It’s not often that we can find light in a period as dark as the Holocaust. But The Book Thief by Markus Zusak attempts this with flair. The novel follows Liesel Meminger as her story unfolds in the fictional town of Molching–near Munich–in Nazi Germany. All of nine, she travels to Molching, with her mother and little brother Werner, to be given up as a foster child. Even before they reach the town, Werner dies and a devastated Liesel is given to the Hubermanns for adoption. From there on, the story takes the reader through Liesel’s daily life, as she tries to adapt to her new home with her foster parents.
Liesel finds a loyal friend and partner-in-crime in Rudy Steiner, her schoolmate. He’s her saukerl (boy pig), and she his saumensch (girl pig). Together, they steal various things–books included–every now and then; they seem to enjoy it as it’s the only act they have control over in their otherwise war-ridden lives. Having seen proof of the power of words (‘Heil Hitler!’, ‘communist’, ‘Jew’), Liesel yearns to read better and her foster father Hans willingly obliges to teach her. He even sits by her bed, every night, when she suffers from nightmares. On the other hand, her foster mother Rosa is quite typical of foster mothers represented in literature–rather gruff and foul-mouthed. However, the woman does care for Liesel.
Through Liesel’s story, the novel seeks to shed light on the sad plight of both the attacker and the attacked, Germans and Jews, army and civilians, blurring the very definition of an antagonist. The author sketches a holistic perspective of all the characters, and therein emphasises that not all Germans bought into the Nazi propaganda to rid the world of Jews.
Liesel and the Hubermanns go out of their way to save their Jewish friend Max Vandenburg. They hide him in their basement, even as the German troops scout every nook and corner of the town for Jews. Rudy–with his ‘lemon-coloured hair’ and blue eyes, which were considered proof of ‘genetic supremacy’ of the German Aryan race–idolises the black Olympian player Jesse Owens. He even paints his own body with charcoal to look like his hero, without a care for the racist regime he had to live under! That’s not all. These German residents try to give bread to the tortured Jews when they’re being paraded on the streets, despite being flogged by the Nazi soldiers for doing so.

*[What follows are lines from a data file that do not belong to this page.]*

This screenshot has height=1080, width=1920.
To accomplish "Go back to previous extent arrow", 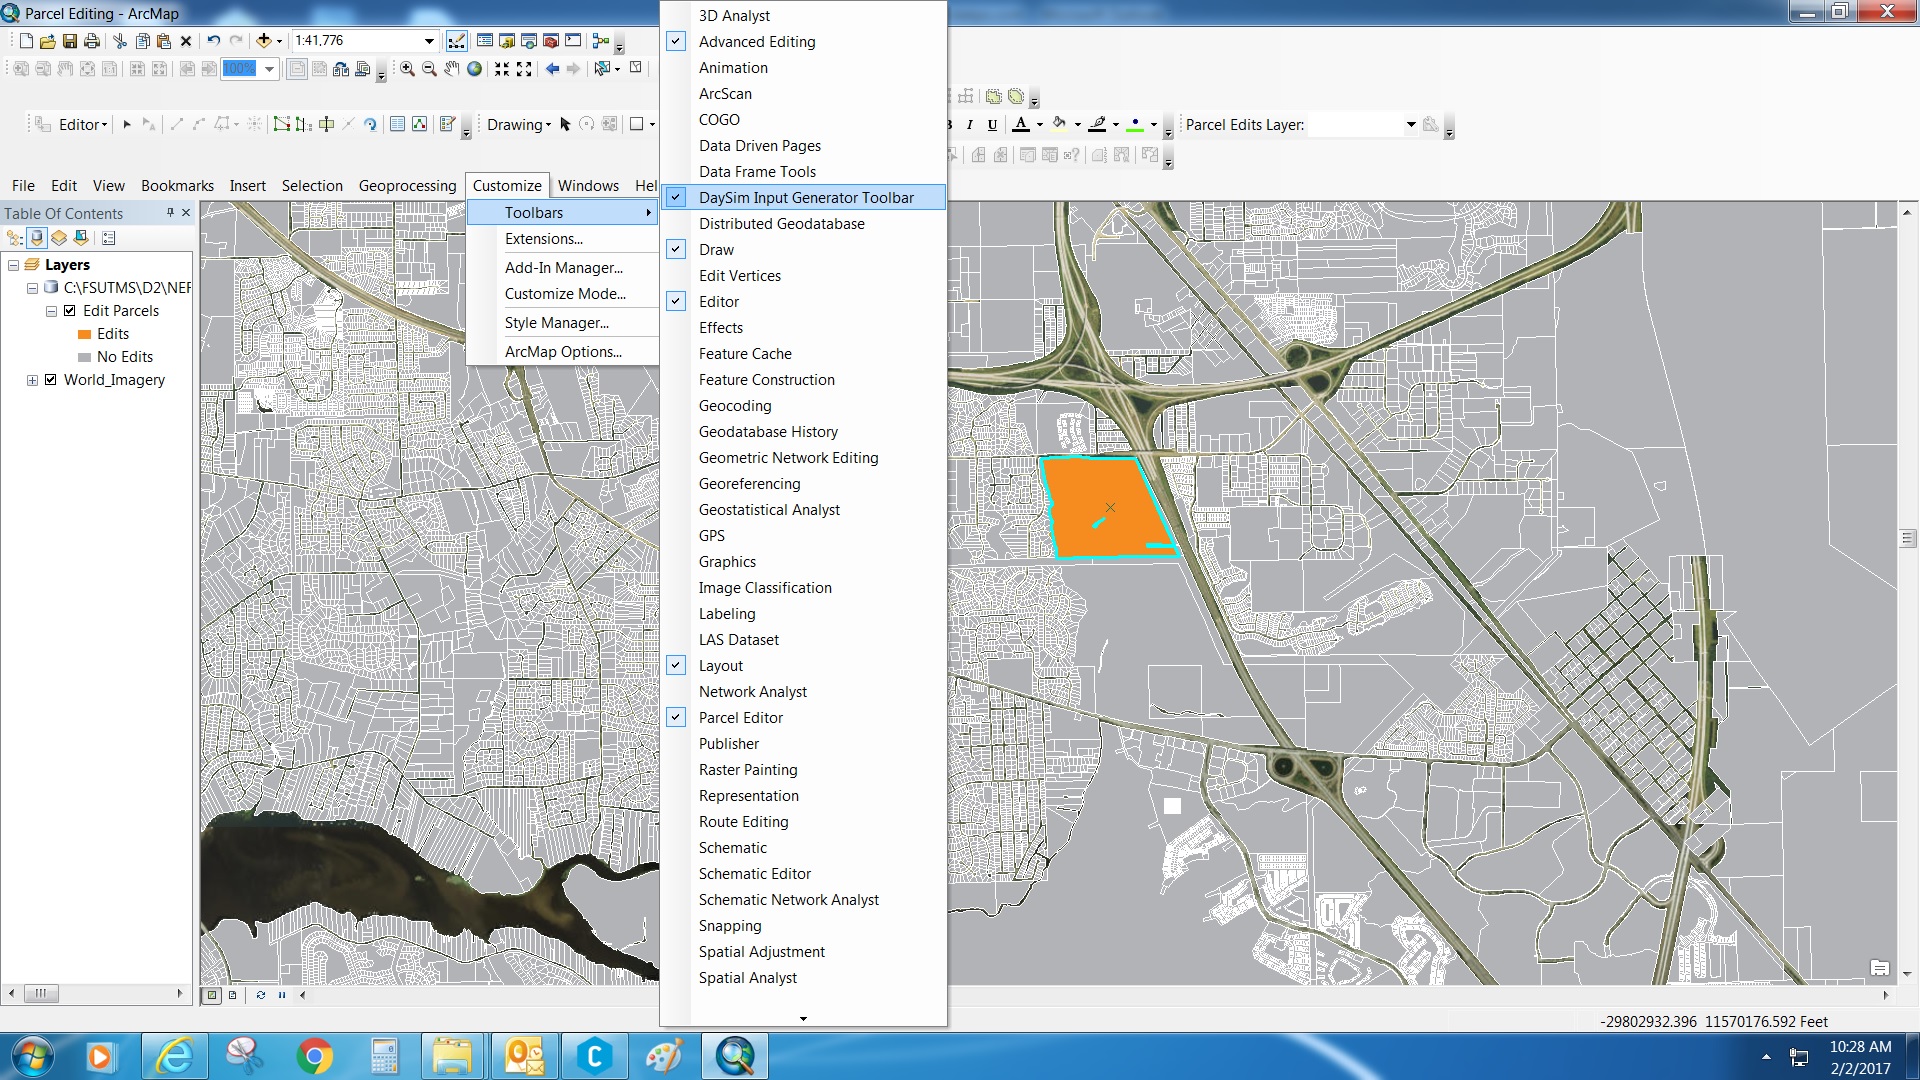I will (x=552, y=69).
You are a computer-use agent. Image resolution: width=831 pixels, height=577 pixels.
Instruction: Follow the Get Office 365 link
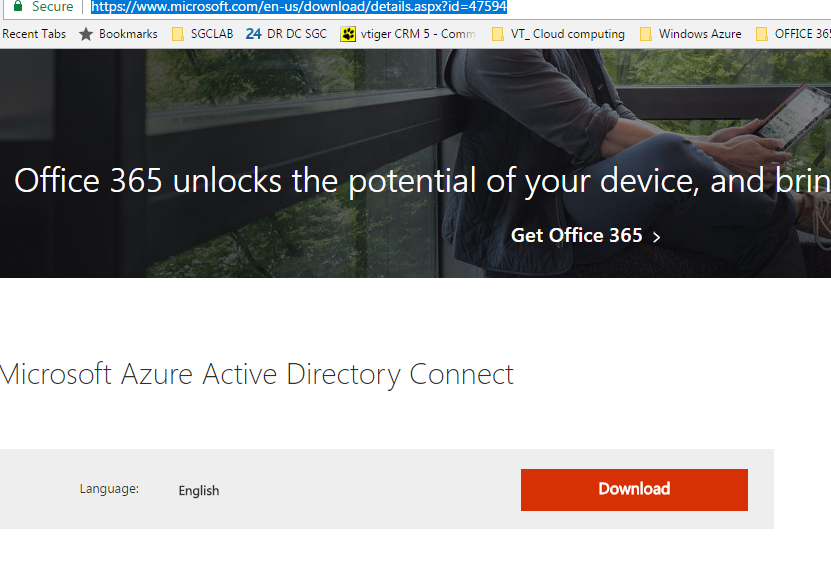(x=577, y=235)

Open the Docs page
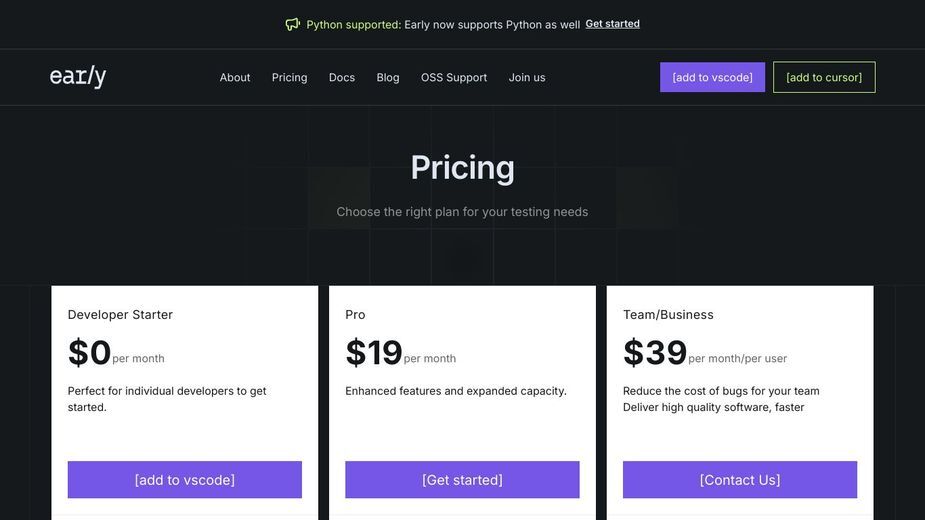coord(342,77)
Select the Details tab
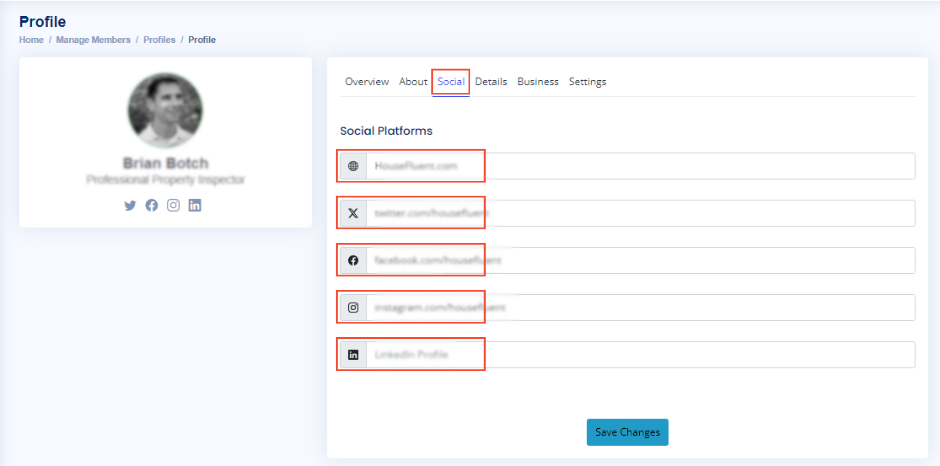This screenshot has width=940, height=466. click(491, 82)
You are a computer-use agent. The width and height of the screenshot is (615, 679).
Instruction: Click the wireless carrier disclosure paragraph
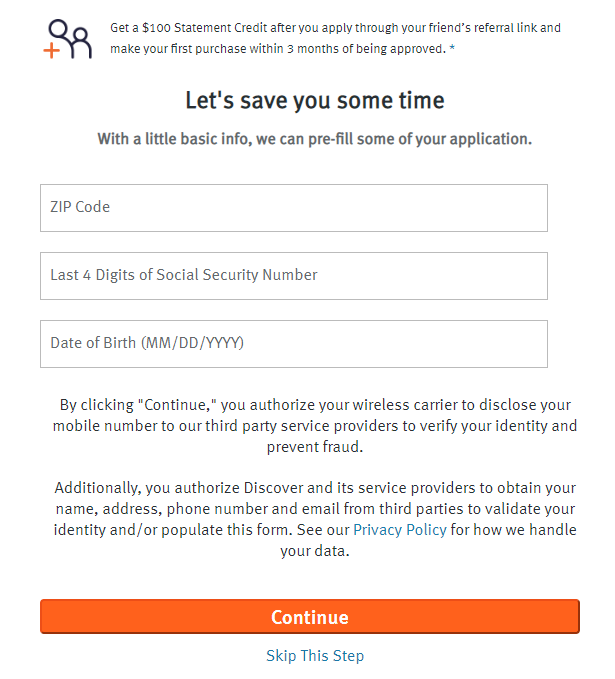coord(315,426)
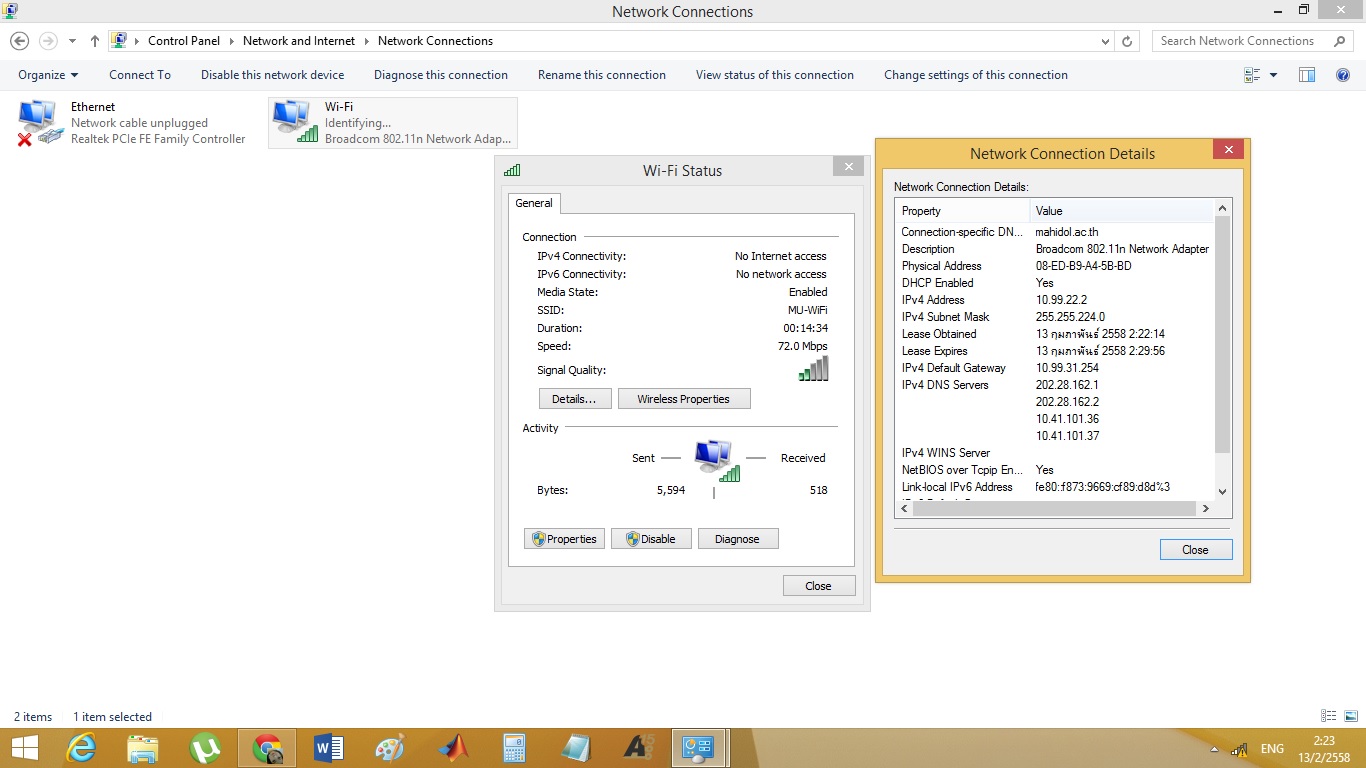Toggle the preview pane icon
Screen dimensions: 1366x768
click(1306, 75)
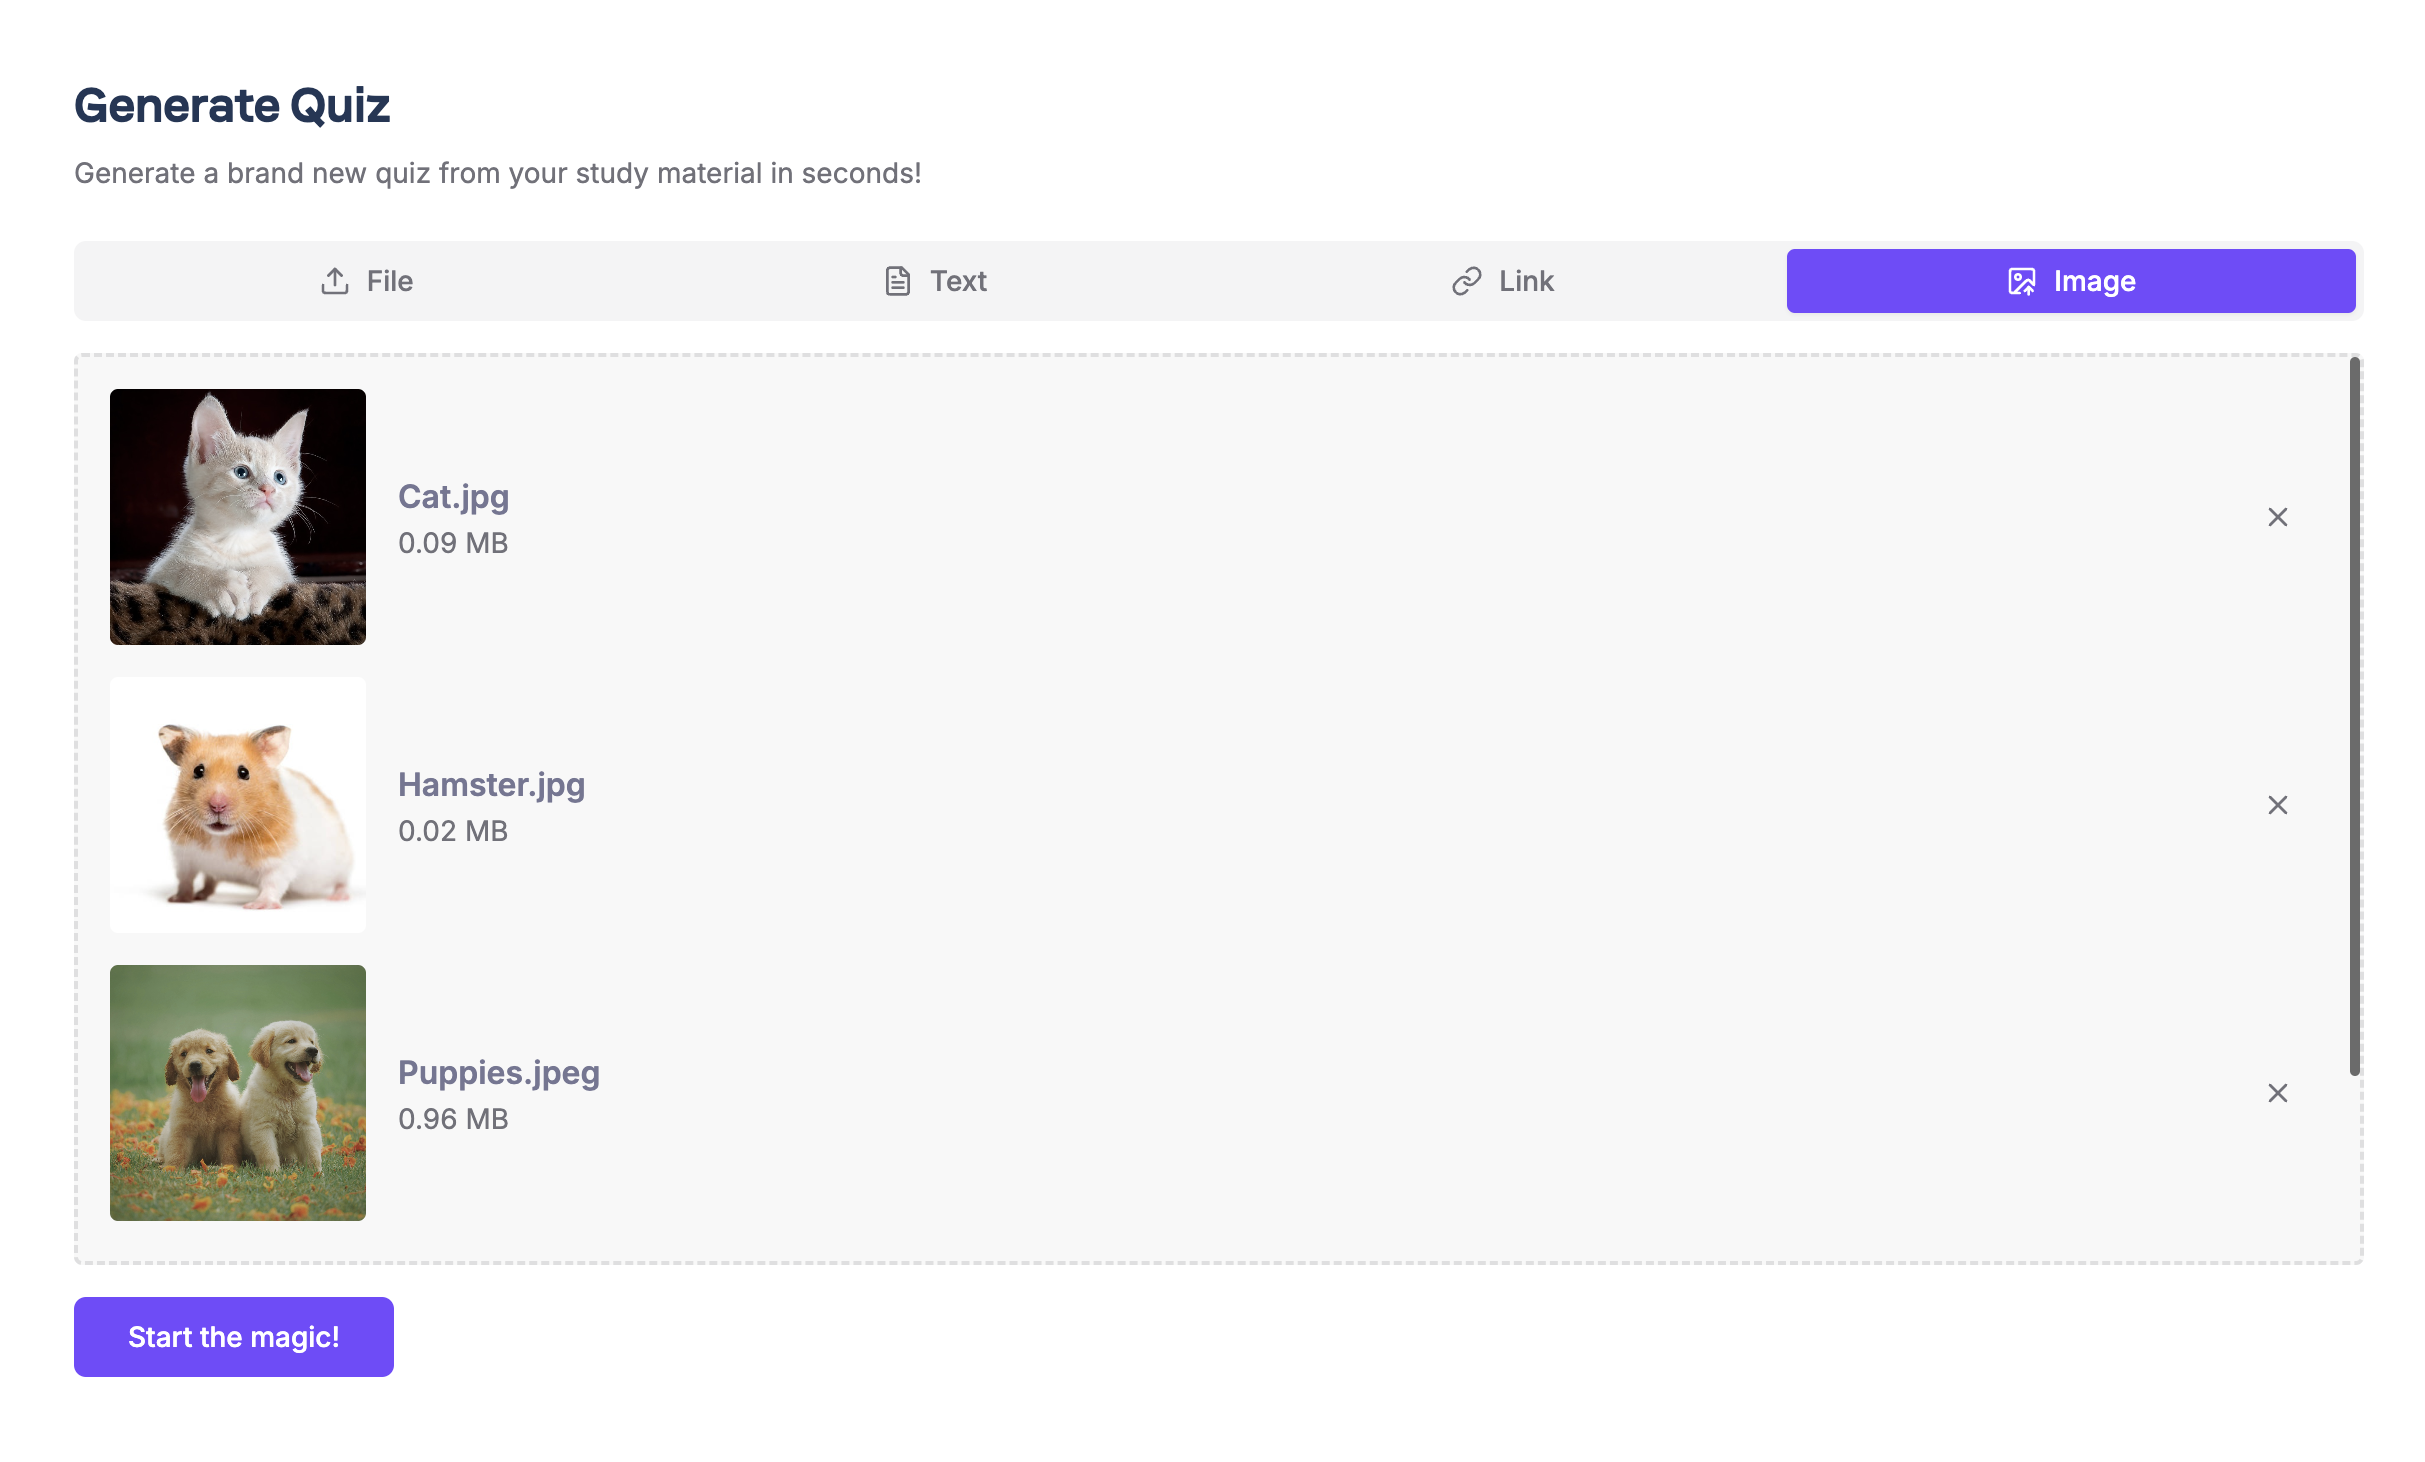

Throughout the book, death and destruction are imminent, as Death–the narrator–gives it all away right in the beginning. Death is certainly not an ingenious storyteller. But rest assured, he’s a reliable narrator. Zusak’s choice of Death for a narrator is certainly apt for a novel set in the horrific time of Holocaust. He’s omniscient–both literally and metaphorically–flitting between various timelines, unbound by geography, even as death plagues the war-ridden country. And this way, the author tactfully takes the reader into the tiniest details of Liesel’s life and just as easily teleports the reader to the larger political developments that are bound to stir the girl’s life.
Mind you, Death is no Grim Reaper. He has a heart; he sympathises with his victims. He’s gentle when he carries the poor souls away and he always takes a moment before doing so. His soft nature is in stark contrast to the Führer‘s regime that causes all these deaths in the first place. It’s almost as if Death is more humane than humans, and death more peaceful than life.
Zusak works the story, seamlessly, to question our presumptions about race and faith, our prejudices about the rich and poor, and our preconceptions about life and death. This novel does not seek to explore the dangerous living conditions of Nazi Germany. Nor does it harp on about the inhumane propagandas of Hitler’s regime or the bloody trail of the Holocaust. Instead, The Book Thief spins a beacon of hope into an event in history that’s better known for the failure of humanity.